To celebrate Black History Month, we wanted to round up some of the most important funding sources for Black entrepreneurs, businesses, historical sites, and communities. Here are five grant programs that can help:
African American Cultural Heritage Fund
In November 2017, the National Trust for Historic Preservation launched its African American Cultural Heritage Action fund, a $25 million campaign to support 150 historic places that have been overlooked in American history while representing African American activism and achievement.
As of 2020, the Action Fund has given grants to at least 27 sites and organizations across the country, including the Historic Vernon A.ME Church, Historic Mitchelville Freedom Park, and the Maxville Interpretative Heritage Center, which tells the story of Black loggers from the south recruited to work in the Oregon logging town.
USDA Community Connect Grants
Through its Community Connect Grants Program, the US Department of Agriculture provides grants that can be used to construct, acquire, or lease land or buildings used to deploy broadband services for residential and business communities in rural areas as well as critical community facilities.
These funds can also be used to provide free broadband service to communities for up to two years. In addition to businesses and nonprofits, state and local governments as well as tribes are eligible for these grants.

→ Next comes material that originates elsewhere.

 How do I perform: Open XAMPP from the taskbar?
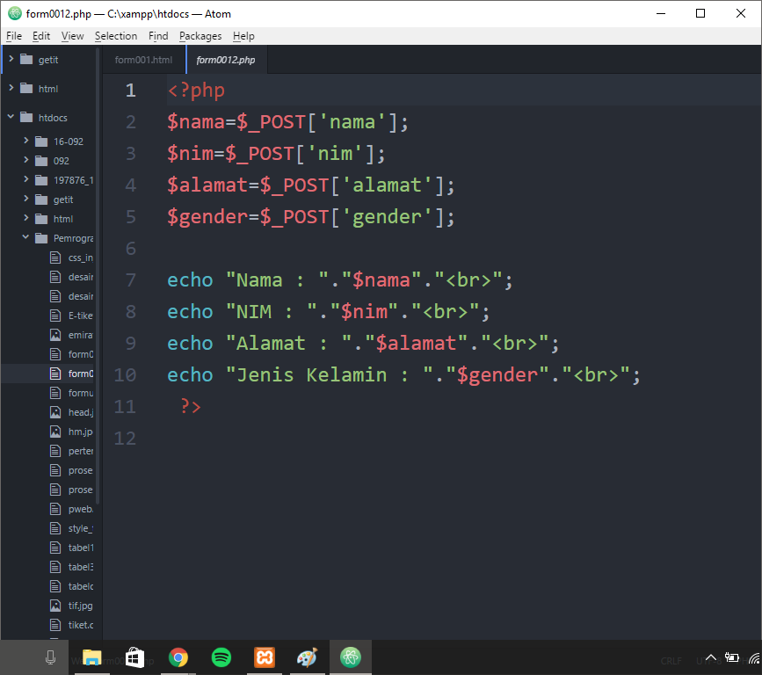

SBA 8(a) Business Development Program
This program is specifically designed for small businesses owned by “socially and economically disadvantaged people or entities.” While the Small Business Administration 8(a) program doesn’t specifically offer grants, it helps business owners compete for set-aside and sole-source contracts.
Additionally, through the program, minority business owners access a Business Opportunity Specialist, a mentor-protégé program, as well as business training, counseling, and executive development.
Minority Business Development Agency (MBDA)
Under the Department of Commerce, the Minority Business Development Agency (MBDA) is a federal agency that provides grants to organizations operating their Minority Business Centers throughout the nation. Eligible entrepreneurs can receive business consulting, procurement matching, and financial assistance for their minority-owned businesses. The program also includes grants that target education for formerly incarcerated persons and enterprising women of color.
For example, the Women’s Business Enterprise Council South, a regional partner organization of the Women’s Business Enterprise National Council, recently received a $1 million grant from the MBDA to operate a MBDA Enterprising Women of Color Business Center. The grant will be used to provide training, access to capital assistance, as well as networking and procurement opportunities for minority women-owned business enterprises.
Historically Black Colleges and Universities (HBCUS)
The program, offered under the Department of Housing and Urban Development (HUD) Community Development Block Grants awards grants to historically black colleges and universities to address community development needs in their localities.
The HBCU Program helps HBCUs expand their role and effectiveness in helping their communities with neighborhood revitalization, housing, and economic development. This program is key to helping rebuild America’s neighborhoods. While the education of African American youth is the primary mission, HBCUs also play important roles in the nation, such as serving as economic anchors to their communities.